| EXERCISE DATA |
□ □ □ □
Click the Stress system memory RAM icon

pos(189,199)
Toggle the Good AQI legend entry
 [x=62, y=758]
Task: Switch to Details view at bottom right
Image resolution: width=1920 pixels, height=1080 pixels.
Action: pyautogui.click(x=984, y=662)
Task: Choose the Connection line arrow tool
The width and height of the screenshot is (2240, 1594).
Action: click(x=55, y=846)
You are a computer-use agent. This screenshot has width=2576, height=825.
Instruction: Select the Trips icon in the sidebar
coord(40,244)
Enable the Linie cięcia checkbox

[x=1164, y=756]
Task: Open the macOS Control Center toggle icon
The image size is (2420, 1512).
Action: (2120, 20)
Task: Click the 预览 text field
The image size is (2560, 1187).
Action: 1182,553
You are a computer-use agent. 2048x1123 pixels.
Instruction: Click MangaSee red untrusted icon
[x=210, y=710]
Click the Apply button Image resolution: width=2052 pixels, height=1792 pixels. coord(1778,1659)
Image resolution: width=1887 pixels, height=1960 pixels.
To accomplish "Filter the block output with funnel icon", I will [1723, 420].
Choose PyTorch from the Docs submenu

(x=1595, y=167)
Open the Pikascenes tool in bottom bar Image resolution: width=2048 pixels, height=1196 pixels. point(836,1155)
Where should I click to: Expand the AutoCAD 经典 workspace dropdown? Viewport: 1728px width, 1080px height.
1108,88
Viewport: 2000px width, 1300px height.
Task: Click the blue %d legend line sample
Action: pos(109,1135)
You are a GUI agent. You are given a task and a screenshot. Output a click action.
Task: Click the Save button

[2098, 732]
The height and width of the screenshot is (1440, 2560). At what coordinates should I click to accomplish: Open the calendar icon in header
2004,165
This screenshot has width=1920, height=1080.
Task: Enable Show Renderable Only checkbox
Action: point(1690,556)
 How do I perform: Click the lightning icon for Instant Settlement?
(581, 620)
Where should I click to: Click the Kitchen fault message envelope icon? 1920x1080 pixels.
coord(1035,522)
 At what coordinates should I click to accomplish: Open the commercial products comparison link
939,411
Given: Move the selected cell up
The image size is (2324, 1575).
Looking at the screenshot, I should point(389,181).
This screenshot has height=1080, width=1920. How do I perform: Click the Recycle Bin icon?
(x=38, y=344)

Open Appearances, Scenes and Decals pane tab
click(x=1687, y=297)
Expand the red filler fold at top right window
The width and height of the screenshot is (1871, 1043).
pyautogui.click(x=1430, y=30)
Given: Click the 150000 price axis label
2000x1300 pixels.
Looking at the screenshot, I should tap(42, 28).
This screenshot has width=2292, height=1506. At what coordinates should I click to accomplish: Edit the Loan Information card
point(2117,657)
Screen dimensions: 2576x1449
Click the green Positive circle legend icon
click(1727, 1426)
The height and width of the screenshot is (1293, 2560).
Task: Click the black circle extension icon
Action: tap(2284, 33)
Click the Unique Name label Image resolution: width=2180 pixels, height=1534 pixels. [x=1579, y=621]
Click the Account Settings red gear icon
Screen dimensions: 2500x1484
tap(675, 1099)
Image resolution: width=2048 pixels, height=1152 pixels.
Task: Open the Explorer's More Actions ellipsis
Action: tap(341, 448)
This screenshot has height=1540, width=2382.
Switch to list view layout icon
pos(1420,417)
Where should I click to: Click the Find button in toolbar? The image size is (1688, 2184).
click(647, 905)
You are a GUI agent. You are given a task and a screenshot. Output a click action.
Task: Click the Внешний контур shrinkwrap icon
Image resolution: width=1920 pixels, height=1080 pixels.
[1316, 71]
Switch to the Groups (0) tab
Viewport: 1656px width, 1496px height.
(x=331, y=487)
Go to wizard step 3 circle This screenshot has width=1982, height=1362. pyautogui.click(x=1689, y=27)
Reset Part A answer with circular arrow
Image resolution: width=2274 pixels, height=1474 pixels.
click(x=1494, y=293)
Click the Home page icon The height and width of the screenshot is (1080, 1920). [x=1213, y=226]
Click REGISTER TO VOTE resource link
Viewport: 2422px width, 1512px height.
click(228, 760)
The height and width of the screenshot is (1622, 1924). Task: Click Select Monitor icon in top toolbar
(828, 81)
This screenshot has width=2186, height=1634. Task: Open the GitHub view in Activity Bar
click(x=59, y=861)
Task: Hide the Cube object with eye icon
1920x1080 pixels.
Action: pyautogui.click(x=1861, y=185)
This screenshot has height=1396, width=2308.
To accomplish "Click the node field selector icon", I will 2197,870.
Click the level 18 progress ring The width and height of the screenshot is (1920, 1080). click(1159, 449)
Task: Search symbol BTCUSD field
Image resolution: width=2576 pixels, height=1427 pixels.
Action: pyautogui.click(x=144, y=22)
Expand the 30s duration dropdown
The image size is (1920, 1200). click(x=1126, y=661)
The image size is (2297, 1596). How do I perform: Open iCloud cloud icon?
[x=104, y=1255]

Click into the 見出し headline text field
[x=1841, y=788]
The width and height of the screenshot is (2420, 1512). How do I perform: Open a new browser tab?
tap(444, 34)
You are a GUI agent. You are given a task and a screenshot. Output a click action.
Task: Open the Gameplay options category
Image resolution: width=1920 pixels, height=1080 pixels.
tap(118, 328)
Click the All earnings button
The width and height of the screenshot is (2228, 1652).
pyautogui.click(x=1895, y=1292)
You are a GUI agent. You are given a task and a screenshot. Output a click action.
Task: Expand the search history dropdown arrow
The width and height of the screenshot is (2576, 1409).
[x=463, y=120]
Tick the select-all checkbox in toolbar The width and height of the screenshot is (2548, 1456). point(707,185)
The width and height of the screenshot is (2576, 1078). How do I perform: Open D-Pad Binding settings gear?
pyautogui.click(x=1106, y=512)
□ □ □ □
| HOW TO COMPLETE THIS TASK |
Return the records in their entirety. Keep every character as it is.

| OUTPUT |
Click the Stress system memory RAM icon

pos(189,199)
Toggle the Good AQI legend entry
 [x=62, y=758]
Task: Switch to Details view at bottom right
Image resolution: width=1920 pixels, height=1080 pixels.
Action: pyautogui.click(x=984, y=662)
Task: Choose the Connection line arrow tool
The width and height of the screenshot is (2240, 1594).
Action: click(x=55, y=846)
You are a computer-use agent. This screenshot has width=2576, height=825.
Instruction: Select the Trips icon in the sidebar
coord(40,244)
Enable the Linie cięcia checkbox

[x=1164, y=756]
Task: Open the macOS Control Center toggle icon
The image size is (2420, 1512).
Action: (2120, 20)
Task: Click the 预览 text field
The image size is (2560, 1187).
Action: 1182,553
You are a computer-use agent. 2048x1123 pixels.
Instruction: Click MangaSee red untrusted icon
[x=210, y=710]
Click the Apply button Image resolution: width=2052 pixels, height=1792 pixels. coord(1778,1659)
Image resolution: width=1887 pixels, height=1960 pixels.
To accomplish "Filter the block output with funnel icon", I will [1723, 420].
Choose PyTorch from the Docs submenu

(x=1595, y=167)
Open the Pikascenes tool in bottom bar Image resolution: width=2048 pixels, height=1196 pixels. point(836,1155)
Where should I click to: Expand the AutoCAD 经典 workspace dropdown? Viewport: 1728px width, 1080px height.
1108,88
Viewport: 2000px width, 1300px height.
Task: Click the blue %d legend line sample
Action: pos(109,1135)
You are a GUI agent. You are given a task and a screenshot. Output a click action.
Task: Click the Save button

[2098, 732]
The height and width of the screenshot is (1440, 2560). At what coordinates should I click to accomplish: Open the calendar icon in header
2004,165
This screenshot has width=1920, height=1080.
Task: Enable Show Renderable Only checkbox
Action: point(1690,556)
 How do I perform: Click the lightning icon for Instant Settlement?
(581, 620)
Where should I click to: Click the Kitchen fault message envelope icon? 1920x1080 pixels.
coord(1035,522)
 At what coordinates should I click to accomplish: Open the commercial products comparison link
939,411
Given: Move the selected cell up
The image size is (2324, 1575).
Looking at the screenshot, I should point(389,181).
This screenshot has height=1080, width=1920. How do I perform: Click the Recycle Bin icon?
(x=38, y=344)

Open Appearances, Scenes and Decals pane tab
click(x=1687, y=297)
Expand the red filler fold at top right window
The width and height of the screenshot is (1871, 1043).
pyautogui.click(x=1430, y=30)
Given: Click the 150000 price axis label
2000x1300 pixels.
Looking at the screenshot, I should tap(42, 28).
This screenshot has width=2292, height=1506. At what coordinates should I click to accomplish: Edit the Loan Information card
point(2117,657)
Screen dimensions: 2576x1449
Click the green Positive circle legend icon
click(1727, 1426)
The height and width of the screenshot is (1293, 2560).
Task: Click the black circle extension icon
Action: tap(2284, 33)
Click the Unique Name label Image resolution: width=2180 pixels, height=1534 pixels. [x=1579, y=621]
Click the Account Settings red gear icon
Screen dimensions: 2500x1484
tap(675, 1099)
Image resolution: width=2048 pixels, height=1152 pixels.
Task: Open the Explorer's More Actions ellipsis
Action: tap(341, 448)
This screenshot has height=1540, width=2382.
Switch to list view layout icon
pos(1420,417)
Where should I click to: Click the Find button in toolbar? The image size is (1688, 2184).
click(647, 905)
You are a GUI agent. You are given a task and a screenshot. Output a click action.
Task: Click the Внешний контур shrinkwrap icon
Image resolution: width=1920 pixels, height=1080 pixels.
[1316, 71]
Switch to the Groups (0) tab
Viewport: 1656px width, 1496px height.
(x=331, y=487)
Go to wizard step 3 circle This screenshot has width=1982, height=1362. pyautogui.click(x=1689, y=27)
Reset Part A answer with circular arrow
Image resolution: width=2274 pixels, height=1474 pixels.
click(x=1494, y=293)
Click the Home page icon The height and width of the screenshot is (1080, 1920). [x=1213, y=226]
Click REGISTER TO VOTE resource link
Viewport: 2422px width, 1512px height.
click(228, 760)
The height and width of the screenshot is (1622, 1924). Task: Click Select Monitor icon in top toolbar
(828, 81)
This screenshot has width=2186, height=1634. Task: Open the GitHub view in Activity Bar
click(x=59, y=861)
Task: Hide the Cube object with eye icon
1920x1080 pixels.
Action: pyautogui.click(x=1861, y=185)
This screenshot has height=1396, width=2308.
To accomplish "Click the node field selector icon", I will 2197,870.
Click the level 18 progress ring The width and height of the screenshot is (1920, 1080). click(1159, 449)
Task: Search symbol BTCUSD field
Image resolution: width=2576 pixels, height=1427 pixels.
Action: pyautogui.click(x=144, y=22)
Expand the 30s duration dropdown
The image size is (1920, 1200). click(x=1126, y=661)
The image size is (2297, 1596). How do I perform: Open iCloud cloud icon?
[x=104, y=1255]

Click into the 見出し headline text field
[x=1841, y=788]
The width and height of the screenshot is (2420, 1512). How do I perform: Open a new browser tab?
tap(444, 34)
You are a GUI agent. You are given a task and a screenshot. Output a click action.
Task: Open the Gameplay options category
Image resolution: width=1920 pixels, height=1080 pixels.
tap(118, 328)
Click the All earnings button
The width and height of the screenshot is (2228, 1652).
pyautogui.click(x=1895, y=1292)
You are a GUI agent. You are given a task and a screenshot. Output a click action.
Task: Expand the search history dropdown arrow
The width and height of the screenshot is (2576, 1409).
[x=463, y=120]
Tick the select-all checkbox in toolbar The width and height of the screenshot is (2548, 1456). point(707,185)
The width and height of the screenshot is (2576, 1078). How do I perform: Open D-Pad Binding settings gear?
pyautogui.click(x=1106, y=512)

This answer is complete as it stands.